Authors: Sara Wolf
“Look.”
Natasha’s face is sour, her gaze focused on me. When our eyes meet, she looks away quickly, pretending to be interested in the chandelier.
“She looks like she sucked a lemon,” Lake says, practically wheezing. “She’s been training for months for this, and you waltz in and show her up in two seconds without any practice? It’s hilarious.”
I feel bad, but only for a second, because then she shoots me an even nastier look than before. Before I can go over to her and apologize, Lake pulls me to his side.
“Whoops, look alive. A horde of possibly-zombified dudes with a lot of money headed this way.”
The crowd parts for three older men - their hair graying and suits sharp. One of them extends their hand to me.
“Ms. Redfield, it’s an honor to finally meet you. That was quite an impressive display.”
“Thanks,” I say, looking at his diamond cufflinks. These guys are loaded, and too-polite, but all that does it make me uncomfortable. Every alchemist I’ve met so far makes me uncomfortable. Will that matter at all to Rose and the Sage Council?
As the three men make polite small talk around me, asking me where exactly I’m from, and how I’m enjoying the party, I notice one of their faces. My stomach nearly drops through my body - he’s one of the Mutus guys who restrained me outside the warehouse. I squeeze Lake’s hand behind my dress, and he looks to me, confused. I flicker my eyes to the man, smiling at a joke one of the others makes, trying desperately to convey the warning. Lake gets some of it - his eyes turning hard and his nod sharp. My heart’s beating so fast I barely hear the ballroom music starting up again. But I do feel the arm lace around my waist. I look over and it’s Darius.
“Gentlemen,” He says to the three older guys. “Allow me to steal her for a moment.”
It’s a request, but Darius stares at the men with flinty amber eyes, as if daring them to protest. They stare back, faces carefully blank. Finally, the guy who introduced himself to me first nods.
“Of course. How selfish of us to keep her for this long, when she’s wanted by so many?”
I can’t tell if he’s hinting at the Mutus wanting me, too, but before I can dwell on it, Darius steers me towards the dancefloor. Lake winks at me as I pass.
I’m suddenly five hundred times more nervous dancing with him than I was with Antonio. I put my hand in his, and his palm on the small of my back is somehow comforting. The heat and scent radiating from his chest is practically dizzying. I can’t look him in the eyes as we move.

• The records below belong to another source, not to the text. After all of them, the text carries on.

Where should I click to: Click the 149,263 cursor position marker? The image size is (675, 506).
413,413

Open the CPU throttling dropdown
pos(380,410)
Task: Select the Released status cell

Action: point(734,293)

“Is something wrong?” He asks, voice low. “You look like you’re in pain.”
“I’m trying extremely hard,” I mutter. “Not to step on your feet.”

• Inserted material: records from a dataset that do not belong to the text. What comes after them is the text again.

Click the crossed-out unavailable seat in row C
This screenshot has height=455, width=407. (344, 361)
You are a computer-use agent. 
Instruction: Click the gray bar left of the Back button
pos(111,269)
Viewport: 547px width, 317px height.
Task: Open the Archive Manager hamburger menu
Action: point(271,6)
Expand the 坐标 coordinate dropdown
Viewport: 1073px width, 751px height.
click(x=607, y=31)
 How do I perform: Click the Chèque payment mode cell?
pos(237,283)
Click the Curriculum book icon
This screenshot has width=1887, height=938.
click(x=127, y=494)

He smirks. “I won’t feel it. Much. That’s one of the only perks of being a homunculus.”
We’re quiet, letting the music and our dance speak instead. Darius moves with the grace of a leopard hunting at midnight - his movements sleek and graceful, but with a raw power behind them. I barely need to think at all - I just follow his lead, and my steps are likewise smooth. He dips me down, and I’m suddenly keenly aware of how hard my chest is pressed against his.
“Those men,” Darius looks into my eyes, holding me barely above the ground. “You looked scared of them.”
He pulls me up, and we lilt into the dance again.
“I - I think I saw them at the warehouse,” I say. “One of them, at least.”
“You think? Or you are certain?”
“I’m sure,” I correct. “I got a good look at a couple guys’ faces. The one with the diamond cufflinks was definitely one of them.”
Darius’s eyes narrow. I realize everyone in the room has been staring at us - secretly, of course, from behind drinks and over other people’s shoulders. They look disgusted, and wary, like we’re doing something obscene instead of just dancing. Rose looks especially frothy, but she doesn’t move to stop us.
“They hate it when I join in the festivities,” Darius murmurs, noticing my gaze. “Instead of quietly staying in the shadows. It reminds them I have a free will, instead of being the Sage Council’s chained dog.”
“Screw them,” I snap. “They don’t know anything about anything. Do what makes you happy.”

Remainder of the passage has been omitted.